First, we load the requisite packages.
library(forecast)
## Warning: package 'forecast' was built under R version 3.5.3
library(ggplot2)
Each is a dataset contained within the forecast package. The gold dataset contains time series data of daily morning gold prices in US dollars from 1/1/1985 to 3/31/1989. The woolyrnq dataset includes quarterly woolen yarn production from Australia from 2Q 1965 to 3Q 1994. Finally, the gas dataset consists of time series data of Australian monthly gas production from 1956 to 1995.
autoplot(gold) +
ggtitle("Daily morning gold prices") +
xlab("Days since 1/1/1985") +
ylab("US dollars")
autoplot(woolyrnq) +
ggtitle("Quarterly woollen yarn production in Australia") +
xlab("Year") +
ylab("Tonnes")
autoplot(gas) +
ggtitle("Australian monthly gas production") +
xlab("Year") +
ylab("Unknown units")
frequency(gold)
## [1] 1
Gold - daily
frequency(woolyrnq)
## [1] 4
Woolyrnq - quarterly
frequency(gas)
## [1] 12
Gas - monthly
which.max(gold)
## [1] 770
This function gives us 770, which corresponds with the single giant upward spike in prices. 770 signifies the number of days since the beginning of the time series, which would put the spike in Feb. 1987.
gold[770]
## [1] 593.7
A cursory google search revealed no details about such a spike. We want my want to review for the possibility of a data-entry error.

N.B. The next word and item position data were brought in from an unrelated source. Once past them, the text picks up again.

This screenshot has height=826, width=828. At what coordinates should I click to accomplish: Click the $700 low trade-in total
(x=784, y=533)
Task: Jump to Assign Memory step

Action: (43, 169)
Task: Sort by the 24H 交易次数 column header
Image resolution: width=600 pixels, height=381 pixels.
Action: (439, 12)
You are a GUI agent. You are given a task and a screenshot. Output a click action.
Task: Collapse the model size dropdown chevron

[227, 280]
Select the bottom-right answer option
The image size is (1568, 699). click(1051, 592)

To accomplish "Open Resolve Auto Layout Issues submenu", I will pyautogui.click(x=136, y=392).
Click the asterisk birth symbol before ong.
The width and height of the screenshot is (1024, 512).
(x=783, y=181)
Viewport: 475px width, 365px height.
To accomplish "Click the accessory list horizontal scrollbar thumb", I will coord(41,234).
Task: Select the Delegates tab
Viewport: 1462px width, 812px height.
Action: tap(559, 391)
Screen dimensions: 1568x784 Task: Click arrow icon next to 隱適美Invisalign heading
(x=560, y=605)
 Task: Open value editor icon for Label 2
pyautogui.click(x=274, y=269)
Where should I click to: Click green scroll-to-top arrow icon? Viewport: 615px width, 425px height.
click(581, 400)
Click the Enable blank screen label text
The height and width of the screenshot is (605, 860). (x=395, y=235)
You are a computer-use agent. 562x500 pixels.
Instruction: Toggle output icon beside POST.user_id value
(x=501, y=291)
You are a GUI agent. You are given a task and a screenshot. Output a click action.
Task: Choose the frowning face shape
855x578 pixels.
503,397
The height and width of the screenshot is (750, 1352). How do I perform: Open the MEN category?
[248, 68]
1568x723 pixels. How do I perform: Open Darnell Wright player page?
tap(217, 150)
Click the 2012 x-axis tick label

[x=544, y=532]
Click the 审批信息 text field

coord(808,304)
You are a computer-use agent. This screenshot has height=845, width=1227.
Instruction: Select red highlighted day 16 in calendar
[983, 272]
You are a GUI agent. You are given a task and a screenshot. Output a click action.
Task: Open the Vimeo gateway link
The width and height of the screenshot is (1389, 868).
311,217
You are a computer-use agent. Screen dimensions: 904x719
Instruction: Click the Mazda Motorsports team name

[Manually downloaded to R working directory]
You can read the data into R with the following script:
retaildata <- readxl::read_excel("retail.xlsx", skip=1)
The second argument (skip=1) is required because the Excel sheet has two header rows.
Select one of the time series as follows (but replace the column name with your own chosen column):
myts <- ts(retaildata[,"A3349398A"],
frequency=12, start=c(1982,4))
autoplot(), ggseasonplot(), ggsubseriesplot(), gglagplot(), ggAcf()
autoplot(myts)
ggseasonplot(myts)
ggsubseriesplot(myts)
gglagplot(myts)
ggAcf(myts)
Can you spot any seasonality, cyclicity and trend? What do you learn about the series?
Starting with the autoplot, we see both an obvious and increasing trend along with a clear seasonal pattern that increases in nominal size over time. The seasonal plot shows highest monthly sales generally occur in December, with the biggest dip arriving in February, and the seasonal subseries visualization only confirms this.
Neither the lag nor the autocorrelation plots add significant value to our analysis that was not already conveyed in the earlier visualizations. They back up the trend of increasing sales over time with seasonal variation that’s likely tied to holiday shopping.